Berikut ini beberapa catatan tambahan untuk melengkapi pemahaman tentang cara penghitungan waktu shalat.

Pertama, rumus di atas sudah akurat untuk menentukan waktu shalat. Sebagai pembanding, penulis menjadikan software Accurate Times karya Mohamad Odeh sebagai patokan. Software tersebut menggunakan algoritma VSOP87 untuk pergerakan matahari dan algoritma ELP2000 untuk pergerakan bulan. Kedua algoritma tersebut adalah algoritma terakurat untuk menentukan pergerakan kedua benda langit tersebut. Menurut Accurate Times, untuk kasus yang sama seperti di atas, waktu shalat di Jakarta pada tanggal 12 Juni 2009 berturut-turut adalah Shubuh (4:35:56), Terbit Matahari (5:58:13), Zhuhur (11:52:24), Ashar (15:14:32), Maghrib (17:46:35) dan Isya' (19:00:21). Jika hasil perhitungan di atas dibandingkan dengan Accurate Times, perbedaannya berkisar antara 2 hingga 7 detik. Ini sudah cukup akurat.

Kedua, bagi penulis secara pribadi, nilai perbedaan beberapa detik di atas masih bisa diperkecil lagi, dengan memperhatikan sejumlah catatan. Hasil perhitungan di atas menggunakan nilai Deklinasi Matahari dan Equation of Time yang sama untuk semua waktu shalat, yaitu nilai pada pukul 12.00 waktu lokal. Padahal, nilai deklinasi matahari maupun equation of time selalu berubah setiap saat, meskipun cukup kecil perubahannya dalam rentang satu hari. Sebagai contoh pada kasus di atas, Deklinasi Matahari pada waktu Shubuh dan Isya' berturut-turut adalah 23,14178926 (atau 23:08:30) derajat dan 23,1792171 (atau 23:10:45) derajat. Perbedaannya adalah sekitar 2 menit busur. Dengan demikian, rumus di atas masih dapat diperhalus atau dikoreksi lebih baik lagi, jika untuk setiap waktu shalat, nilai Deklinasi Matahari serta Equation of Time yang digunakan sesuai dengan nilainya saat waktu shalat tersebut. Misalnya, untuk waktu shalat Isya', digunakan Deklinasi Matahari dan Equation of Time pada waktu shalat Isya' pula, bukan pada pukul 12.00 waktu lokal. Pertama kali tentukan dulu Perkiraan Hour Angle yang diperoleh dengan data Delta maupun Equation of Time saat pukul 12.00 waktu lokal. Dari Perkiraan Hour Angle ini dicari perkiraan waktu Isya'. Perkiraan waktu Isya' ini selanjutnya dikonversi ke Julian Day yang kemudian dapat dipakai untuk menghitung Delta dan Equation of Time. Begitu seterusnya diulangi satu hingga beberapa kali hingga diperoleh angka yang konvergen (tetap). Pada akhirnya rumusnya untuk waktu shalat Isya secara lengkap adalah
Waktu Shalat Isya' = 12 + Z - B/15 - (ET saat Isya')/60 + (Hour Angle Isya')/15
dimana COS(Hour Angle Isya') = [SIN(-1*Sudut Isya') - SIN(Lintang)*SIN(Delta saat Isya')] / [COS(Lintang)*COS(Delta saat Isya')].

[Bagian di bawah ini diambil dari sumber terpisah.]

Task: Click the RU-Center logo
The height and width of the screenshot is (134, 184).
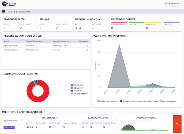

Dengan sejumlah faktor koreksi, termasuk koreksi dari pembiasan atmosfer yang akan disajikan di bawah ini, waktu shalat menjadi lebih akurat lagi. Hasilnya adalah Shubuh (4:35:47), Terbit matahari (5:58:14), Zhuhur (11:52:25), Ashar (15:14:34), Maghrib (17:46:36) dan Isya' (19:00:22). Perbedaannya, dibandingkan dengan Accurate Times menjadi hanya antara 1-2 detik saja.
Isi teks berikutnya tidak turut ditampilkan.